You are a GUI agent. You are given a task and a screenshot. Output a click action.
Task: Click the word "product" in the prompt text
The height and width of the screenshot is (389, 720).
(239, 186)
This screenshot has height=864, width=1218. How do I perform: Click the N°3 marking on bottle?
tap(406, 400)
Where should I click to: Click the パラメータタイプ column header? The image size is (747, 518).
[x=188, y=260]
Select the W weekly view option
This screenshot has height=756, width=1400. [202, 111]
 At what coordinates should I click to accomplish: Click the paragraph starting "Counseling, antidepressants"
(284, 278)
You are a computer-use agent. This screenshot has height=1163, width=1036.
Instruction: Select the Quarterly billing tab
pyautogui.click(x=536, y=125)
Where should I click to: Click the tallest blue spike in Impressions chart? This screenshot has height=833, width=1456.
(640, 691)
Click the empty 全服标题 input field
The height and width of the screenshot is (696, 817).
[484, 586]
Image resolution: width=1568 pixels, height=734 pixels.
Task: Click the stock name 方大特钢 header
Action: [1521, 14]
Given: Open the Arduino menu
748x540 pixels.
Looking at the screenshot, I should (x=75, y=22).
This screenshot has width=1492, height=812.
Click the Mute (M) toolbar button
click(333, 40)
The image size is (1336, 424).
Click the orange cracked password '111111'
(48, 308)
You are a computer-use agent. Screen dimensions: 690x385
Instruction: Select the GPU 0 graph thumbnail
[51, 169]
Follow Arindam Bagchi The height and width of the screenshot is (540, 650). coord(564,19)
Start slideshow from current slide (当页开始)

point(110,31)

(ASSIGNMENT): Would you please repeat the entire listing above exactly?

(RESPONSE AREA):
You are a GUI agent. You are given a task and a screenshot. Output a click action.
Task: Click the word "product" in the prompt text
The height and width of the screenshot is (389, 720).
(239, 186)
This screenshot has height=864, width=1218. How do I perform: Click the N°3 marking on bottle?
tap(406, 400)
Where should I click to: Click the パラメータタイプ column header? The image size is (747, 518).
[x=188, y=260]
Select the W weekly view option
This screenshot has height=756, width=1400. [202, 111]
 At what coordinates should I click to accomplish: Click the paragraph starting "Counseling, antidepressants"
(284, 278)
You are a computer-use agent. This screenshot has height=1163, width=1036.
Instruction: Select the Quarterly billing tab
pyautogui.click(x=536, y=125)
Where should I click to: Click the tallest blue spike in Impressions chart? This screenshot has height=833, width=1456.
(640, 691)
Click the empty 全服标题 input field
The height and width of the screenshot is (696, 817).
[484, 586]
Image resolution: width=1568 pixels, height=734 pixels.
Task: Click the stock name 方大特钢 header
Action: [1521, 14]
Given: Open the Arduino menu
748x540 pixels.
Looking at the screenshot, I should (x=75, y=22).
This screenshot has width=1492, height=812.
Click the Mute (M) toolbar button
click(333, 40)
The image size is (1336, 424).
Click the orange cracked password '111111'
(48, 308)
You are a computer-use agent. Screen dimensions: 690x385
Instruction: Select the GPU 0 graph thumbnail
[51, 169]
Follow Arindam Bagchi The height and width of the screenshot is (540, 650). coord(564,19)
Start slideshow from current slide (当页开始)

point(110,31)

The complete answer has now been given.